## EXTRACTED ENTRIES:
- Opening Delimiter -
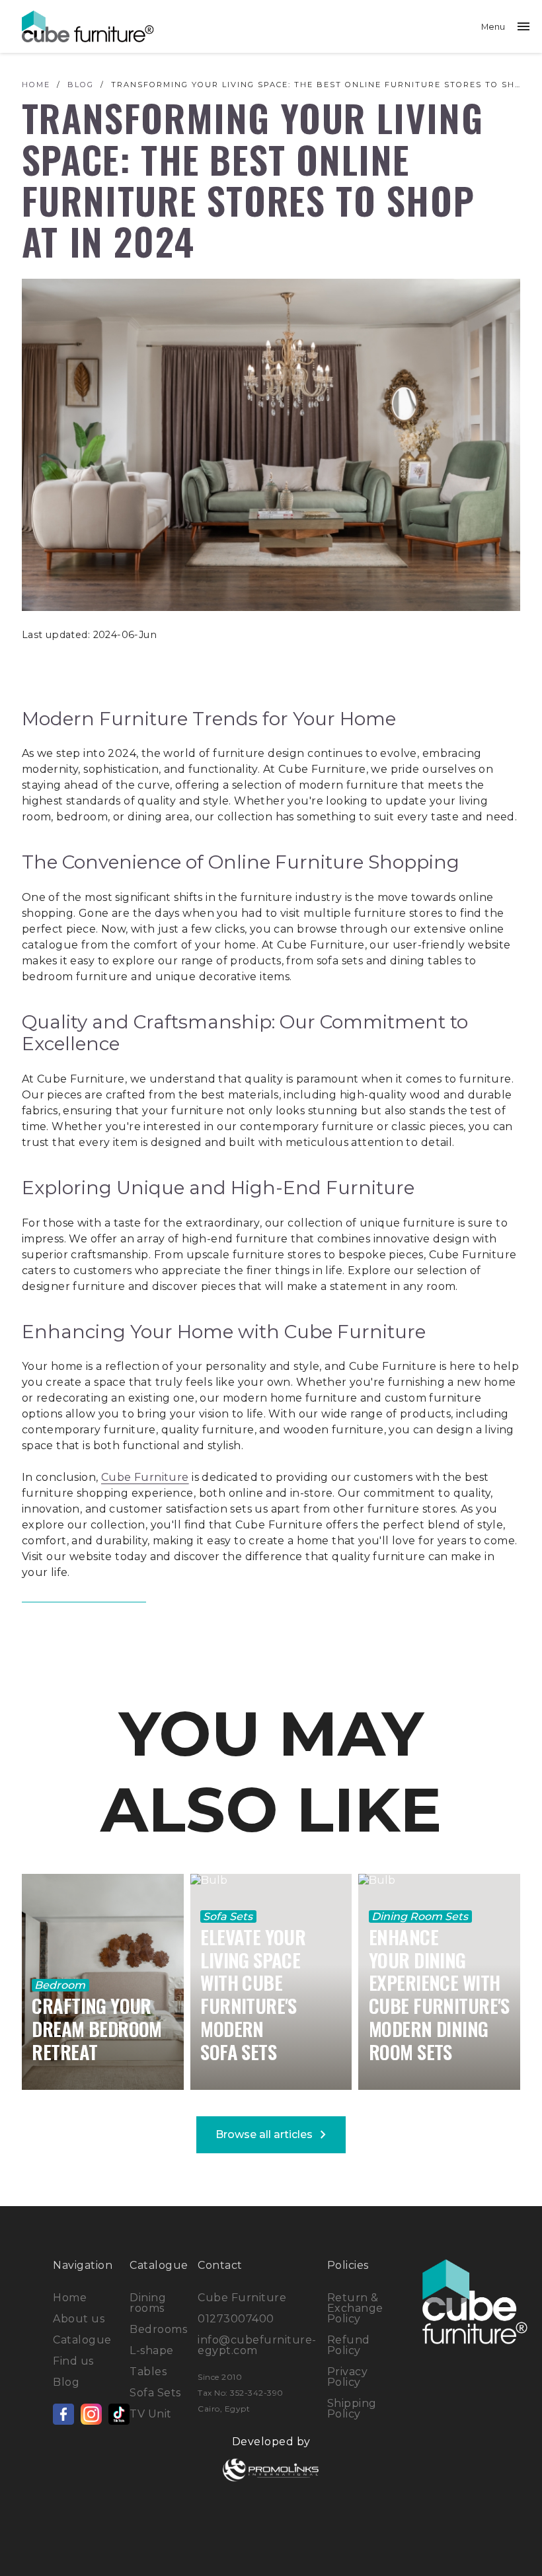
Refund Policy (348, 2345)
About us (78, 2318)
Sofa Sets (155, 2392)
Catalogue (82, 2340)
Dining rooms (148, 2302)
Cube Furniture (145, 1477)
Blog (66, 2382)
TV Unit (151, 2414)
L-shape (152, 2350)
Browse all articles (273, 2135)
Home (70, 2297)
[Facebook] (63, 2414)
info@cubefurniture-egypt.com (257, 2345)
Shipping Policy (352, 2408)
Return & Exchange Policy (355, 2308)
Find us (73, 2361)
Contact (220, 2265)
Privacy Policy (347, 2376)
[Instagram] (91, 2414)
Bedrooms (158, 2329)
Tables (148, 2371)
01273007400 (236, 2318)
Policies (348, 2265)
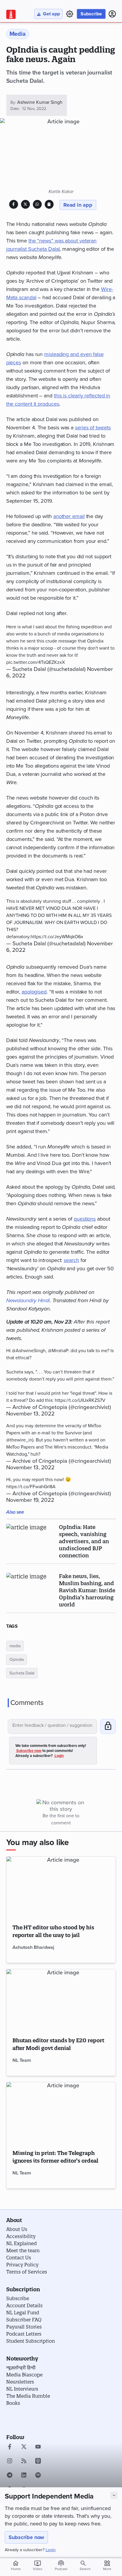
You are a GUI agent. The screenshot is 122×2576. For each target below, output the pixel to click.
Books (13, 2403)
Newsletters (20, 2382)
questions (85, 1219)
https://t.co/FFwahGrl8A (31, 1487)
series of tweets (93, 427)
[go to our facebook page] (9, 2447)
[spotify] (38, 2475)
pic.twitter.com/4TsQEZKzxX (35, 662)
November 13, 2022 (30, 1413)
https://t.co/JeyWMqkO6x (56, 937)
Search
- Closing Delimiter -
## WHAT TO PRODUCE:
How many lines in the entries contain the string "Policy"? Answer with the number only.

## RESULT FOR THIS EXERCISE:
4